Exercise task:
Retype the part of the material that opens with the line containing "Find the location of a particular element. Image" and closes with the line containing "next is located at coordinates (448, 97).", both lines included.

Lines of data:
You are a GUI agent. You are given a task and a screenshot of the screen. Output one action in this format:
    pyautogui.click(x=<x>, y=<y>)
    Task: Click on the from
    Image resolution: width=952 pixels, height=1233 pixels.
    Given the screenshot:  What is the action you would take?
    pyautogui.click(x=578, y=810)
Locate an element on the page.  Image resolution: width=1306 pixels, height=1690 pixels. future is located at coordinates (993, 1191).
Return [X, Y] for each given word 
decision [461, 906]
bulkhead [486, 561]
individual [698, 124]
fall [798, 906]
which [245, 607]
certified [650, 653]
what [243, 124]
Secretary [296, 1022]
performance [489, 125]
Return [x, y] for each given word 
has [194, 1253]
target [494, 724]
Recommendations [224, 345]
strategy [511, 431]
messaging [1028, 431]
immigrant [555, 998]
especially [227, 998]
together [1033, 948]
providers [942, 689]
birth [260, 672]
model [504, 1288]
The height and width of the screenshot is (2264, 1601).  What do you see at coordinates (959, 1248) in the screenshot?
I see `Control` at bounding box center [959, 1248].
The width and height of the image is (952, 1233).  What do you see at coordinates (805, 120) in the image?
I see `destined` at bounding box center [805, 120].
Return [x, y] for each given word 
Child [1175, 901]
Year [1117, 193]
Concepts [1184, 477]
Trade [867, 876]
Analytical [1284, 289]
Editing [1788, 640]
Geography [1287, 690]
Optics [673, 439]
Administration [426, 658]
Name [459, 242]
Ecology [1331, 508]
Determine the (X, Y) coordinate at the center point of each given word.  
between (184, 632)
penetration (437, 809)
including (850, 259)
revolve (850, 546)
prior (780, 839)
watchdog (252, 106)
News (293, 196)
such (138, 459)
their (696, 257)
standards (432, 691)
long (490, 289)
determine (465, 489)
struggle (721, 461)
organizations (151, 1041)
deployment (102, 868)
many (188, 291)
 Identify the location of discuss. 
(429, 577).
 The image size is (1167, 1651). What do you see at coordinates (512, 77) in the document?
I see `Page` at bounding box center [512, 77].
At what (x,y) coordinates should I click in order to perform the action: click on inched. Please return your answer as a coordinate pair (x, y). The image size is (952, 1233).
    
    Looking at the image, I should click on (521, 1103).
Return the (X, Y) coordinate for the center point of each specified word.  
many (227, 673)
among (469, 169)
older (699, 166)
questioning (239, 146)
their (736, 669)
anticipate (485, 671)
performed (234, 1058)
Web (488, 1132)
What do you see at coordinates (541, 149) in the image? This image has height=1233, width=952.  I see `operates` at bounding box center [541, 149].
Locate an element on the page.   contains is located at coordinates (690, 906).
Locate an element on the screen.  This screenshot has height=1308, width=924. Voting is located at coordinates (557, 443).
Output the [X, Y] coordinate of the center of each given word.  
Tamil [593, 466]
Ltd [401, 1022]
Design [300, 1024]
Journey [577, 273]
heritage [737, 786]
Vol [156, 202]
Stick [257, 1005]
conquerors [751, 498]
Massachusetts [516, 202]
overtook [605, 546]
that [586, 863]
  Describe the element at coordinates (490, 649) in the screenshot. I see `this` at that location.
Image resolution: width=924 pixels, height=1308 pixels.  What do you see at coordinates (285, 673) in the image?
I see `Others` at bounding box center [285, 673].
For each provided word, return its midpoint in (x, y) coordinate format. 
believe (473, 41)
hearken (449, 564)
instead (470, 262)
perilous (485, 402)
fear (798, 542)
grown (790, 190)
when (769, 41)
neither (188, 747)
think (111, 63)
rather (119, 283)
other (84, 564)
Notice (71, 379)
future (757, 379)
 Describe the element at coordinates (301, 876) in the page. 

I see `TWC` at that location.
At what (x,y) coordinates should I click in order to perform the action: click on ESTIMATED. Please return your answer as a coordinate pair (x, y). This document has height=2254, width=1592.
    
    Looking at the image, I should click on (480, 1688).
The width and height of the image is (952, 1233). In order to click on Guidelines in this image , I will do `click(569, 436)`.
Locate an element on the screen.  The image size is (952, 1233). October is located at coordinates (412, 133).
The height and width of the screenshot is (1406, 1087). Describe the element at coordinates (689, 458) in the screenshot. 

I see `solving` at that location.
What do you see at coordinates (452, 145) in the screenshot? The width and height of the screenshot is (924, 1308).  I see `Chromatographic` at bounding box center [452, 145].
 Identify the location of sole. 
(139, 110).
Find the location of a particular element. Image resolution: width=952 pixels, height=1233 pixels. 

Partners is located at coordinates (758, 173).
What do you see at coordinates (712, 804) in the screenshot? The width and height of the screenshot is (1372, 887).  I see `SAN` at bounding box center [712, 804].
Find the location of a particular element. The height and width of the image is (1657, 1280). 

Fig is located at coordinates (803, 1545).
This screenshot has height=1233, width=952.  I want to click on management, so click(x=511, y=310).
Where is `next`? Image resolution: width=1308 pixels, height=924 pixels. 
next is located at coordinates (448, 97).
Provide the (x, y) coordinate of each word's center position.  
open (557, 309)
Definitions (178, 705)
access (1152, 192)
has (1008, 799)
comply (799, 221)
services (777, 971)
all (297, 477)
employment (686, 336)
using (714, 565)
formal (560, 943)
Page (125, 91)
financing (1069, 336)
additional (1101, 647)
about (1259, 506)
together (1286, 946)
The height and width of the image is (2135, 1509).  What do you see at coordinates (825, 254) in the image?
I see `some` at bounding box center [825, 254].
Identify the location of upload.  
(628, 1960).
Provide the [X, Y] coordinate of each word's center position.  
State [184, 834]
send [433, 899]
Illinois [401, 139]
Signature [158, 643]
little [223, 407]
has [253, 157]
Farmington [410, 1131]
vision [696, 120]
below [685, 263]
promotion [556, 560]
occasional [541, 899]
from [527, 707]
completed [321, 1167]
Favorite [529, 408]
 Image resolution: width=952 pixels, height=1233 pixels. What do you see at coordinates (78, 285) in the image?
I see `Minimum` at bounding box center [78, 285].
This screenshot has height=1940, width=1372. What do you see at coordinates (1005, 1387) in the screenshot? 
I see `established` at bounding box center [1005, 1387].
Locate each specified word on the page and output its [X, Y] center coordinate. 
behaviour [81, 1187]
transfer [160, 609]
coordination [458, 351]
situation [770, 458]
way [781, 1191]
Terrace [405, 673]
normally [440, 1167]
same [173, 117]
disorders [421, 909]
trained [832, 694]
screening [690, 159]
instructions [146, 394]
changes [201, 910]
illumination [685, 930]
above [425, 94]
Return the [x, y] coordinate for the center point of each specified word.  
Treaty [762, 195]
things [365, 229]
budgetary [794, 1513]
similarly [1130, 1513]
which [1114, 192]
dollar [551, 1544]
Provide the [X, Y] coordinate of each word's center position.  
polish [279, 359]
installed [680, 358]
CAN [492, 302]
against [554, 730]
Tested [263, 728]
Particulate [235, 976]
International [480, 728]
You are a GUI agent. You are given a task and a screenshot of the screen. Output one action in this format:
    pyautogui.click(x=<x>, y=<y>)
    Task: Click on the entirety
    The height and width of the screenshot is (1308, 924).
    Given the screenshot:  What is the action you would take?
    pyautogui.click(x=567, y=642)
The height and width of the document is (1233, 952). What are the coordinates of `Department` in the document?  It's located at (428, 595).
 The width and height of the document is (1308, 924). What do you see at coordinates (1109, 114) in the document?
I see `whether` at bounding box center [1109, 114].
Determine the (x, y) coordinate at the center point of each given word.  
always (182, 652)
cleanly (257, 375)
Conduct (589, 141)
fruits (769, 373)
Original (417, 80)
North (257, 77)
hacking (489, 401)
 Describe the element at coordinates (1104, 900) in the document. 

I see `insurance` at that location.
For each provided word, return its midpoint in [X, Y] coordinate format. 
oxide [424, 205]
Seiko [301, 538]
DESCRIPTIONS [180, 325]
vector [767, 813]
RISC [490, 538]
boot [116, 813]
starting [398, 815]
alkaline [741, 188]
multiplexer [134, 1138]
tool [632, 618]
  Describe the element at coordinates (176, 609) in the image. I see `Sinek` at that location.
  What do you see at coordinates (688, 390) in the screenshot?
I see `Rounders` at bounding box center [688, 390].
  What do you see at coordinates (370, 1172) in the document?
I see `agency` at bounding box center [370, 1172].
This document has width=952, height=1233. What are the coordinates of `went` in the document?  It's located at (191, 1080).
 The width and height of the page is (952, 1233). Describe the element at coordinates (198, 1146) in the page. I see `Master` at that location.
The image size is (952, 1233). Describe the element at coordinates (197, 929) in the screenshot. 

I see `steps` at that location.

Solution to the problem:
Find the location of a particular element. Image resolution: width=952 pixels, height=1233 pixels. 

Partners is located at coordinates (758, 173).
What do you see at coordinates (712, 804) in the screenshot? The width and height of the screenshot is (1372, 887).  I see `SAN` at bounding box center [712, 804].
Find the location of a particular element. The height and width of the image is (1657, 1280). 

Fig is located at coordinates (803, 1545).
This screenshot has height=1233, width=952.  I want to click on management, so click(x=511, y=310).
Where is `next`? Image resolution: width=1308 pixels, height=924 pixels. 
next is located at coordinates (448, 97).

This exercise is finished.